Miko, a company that makes artificial intelligence-powered toys, is including an AI on/off switch for its core technology after political pressure and investigations into its products.
The new option, which follows public criticism, is a rare adjustment that allows consumers to opt out of using AI as companies of all stripes rapidly integrate the technology into their products.
“Miko puts full control in the hands of parents and guardians with an ON/OFF toggle option to enable or disable the conversational AI features of Miko 3 and Miko Mini,” the company announced in a statement. press release Monday.
Miko toys are mobile robots with a touchscreen face, which can play music and games with children and use AI chatbots, called Large Language Models (LLM), to interact with children. The company collaborated with Google, according to a 2024 blog post, to use Google Cloud and Google’s Gemini AI models.
Recently, Miko has been the subject of increased scrutiny and political pressure, with watchdogs and politicians raising safety concerns about Miko and other AI toy creators.

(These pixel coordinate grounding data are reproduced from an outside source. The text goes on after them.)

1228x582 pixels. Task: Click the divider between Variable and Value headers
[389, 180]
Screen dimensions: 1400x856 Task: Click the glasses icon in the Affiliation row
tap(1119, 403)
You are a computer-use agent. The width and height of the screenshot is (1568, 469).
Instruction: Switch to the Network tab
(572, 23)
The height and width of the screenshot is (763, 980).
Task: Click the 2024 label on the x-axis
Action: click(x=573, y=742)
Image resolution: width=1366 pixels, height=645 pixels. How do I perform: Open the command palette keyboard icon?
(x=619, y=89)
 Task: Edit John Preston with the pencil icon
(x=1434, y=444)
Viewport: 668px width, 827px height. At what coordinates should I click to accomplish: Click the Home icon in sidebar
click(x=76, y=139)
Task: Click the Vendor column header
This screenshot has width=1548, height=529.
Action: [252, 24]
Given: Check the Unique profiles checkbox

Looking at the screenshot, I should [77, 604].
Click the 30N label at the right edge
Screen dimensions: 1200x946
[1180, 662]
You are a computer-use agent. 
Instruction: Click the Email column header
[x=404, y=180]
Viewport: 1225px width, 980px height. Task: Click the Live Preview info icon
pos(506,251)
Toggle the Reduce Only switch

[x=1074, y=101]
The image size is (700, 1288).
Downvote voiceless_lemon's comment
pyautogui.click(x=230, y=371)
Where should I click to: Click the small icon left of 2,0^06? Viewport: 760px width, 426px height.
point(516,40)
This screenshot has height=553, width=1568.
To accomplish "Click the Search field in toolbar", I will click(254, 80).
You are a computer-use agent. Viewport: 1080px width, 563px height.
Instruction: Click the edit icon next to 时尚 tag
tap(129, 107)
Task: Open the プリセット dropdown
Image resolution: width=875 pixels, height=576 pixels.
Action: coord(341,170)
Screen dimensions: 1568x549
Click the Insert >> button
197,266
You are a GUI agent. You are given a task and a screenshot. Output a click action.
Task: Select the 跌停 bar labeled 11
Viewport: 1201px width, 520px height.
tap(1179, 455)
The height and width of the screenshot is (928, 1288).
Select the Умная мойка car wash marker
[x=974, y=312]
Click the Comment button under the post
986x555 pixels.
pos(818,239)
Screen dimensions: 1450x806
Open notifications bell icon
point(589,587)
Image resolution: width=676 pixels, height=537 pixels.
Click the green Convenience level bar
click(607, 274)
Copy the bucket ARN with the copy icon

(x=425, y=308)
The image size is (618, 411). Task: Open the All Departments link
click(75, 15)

Last week, Sens. Marsha Blackburn, R-Tenn., and Richard Blumenthal, D-Conn., said they had identified a website where any visitor could download thousands of Miko-generated answers for specific children. It appears to have been accidentally left available online, without password protection or other safeguards, and accessible to anyone with an Internet connection.
NBC News listened to some recordings, including those that appeared to be from prolonged conversations in which the LLM repeatedly addressed a child by name and asked questions such as what he was feeling and what music he was listening to. The site became inaccessible last week.
Miko CEO Sneh Vaswani said at the time in an emailed statement to NBC News that the company did not disclose user data and did not store children’s voice recordings, but did not comment directly on the recordings that appeared to be responses to children.
Senator Blackburn responded to the news of AI’s deactivation in a statement, saying: “These new parental controls are a last-minute attempt to save face following the cybersecurity breach that came to light last week, where the company exposed sensitive data involving children to the public. Parents should think twice before purchasing this toy for their children, regardless of the latest press release.
Ritvik Sharma, senior vice president of growth at Miko, declined to respond directly to Blackburn, but said the new feature “has been in the works for some time” and that the audio responses posted online “had nothing to do with this announcement.”
AI toys, as well as the chatbots that power them, are largely unregulated in the United States. The popularity of toys has increased recently as technology becomes more widespread and popular.
Toy manufacturers usually put safeguards in place to prevent them from saying inappropriate things to children. But all LLMs are susceptible to “jailbreaks,” or phrases that can convince a chatbot to ignore its developers’ instructions.
In December, an NBC News investigation found that some of the most widely marketed AI toys to Americans could be prompted, in certain contexts, to say things that parents would likely find disturbing or objectionable, including descriptions of sexual activity or descriptions of geopolitics closely tied to the Chinese Communist Party.
The AI toy market is booming, especially in China. MIT Technology Review reported last year that the company has more than 1,500 registered AI toy companies.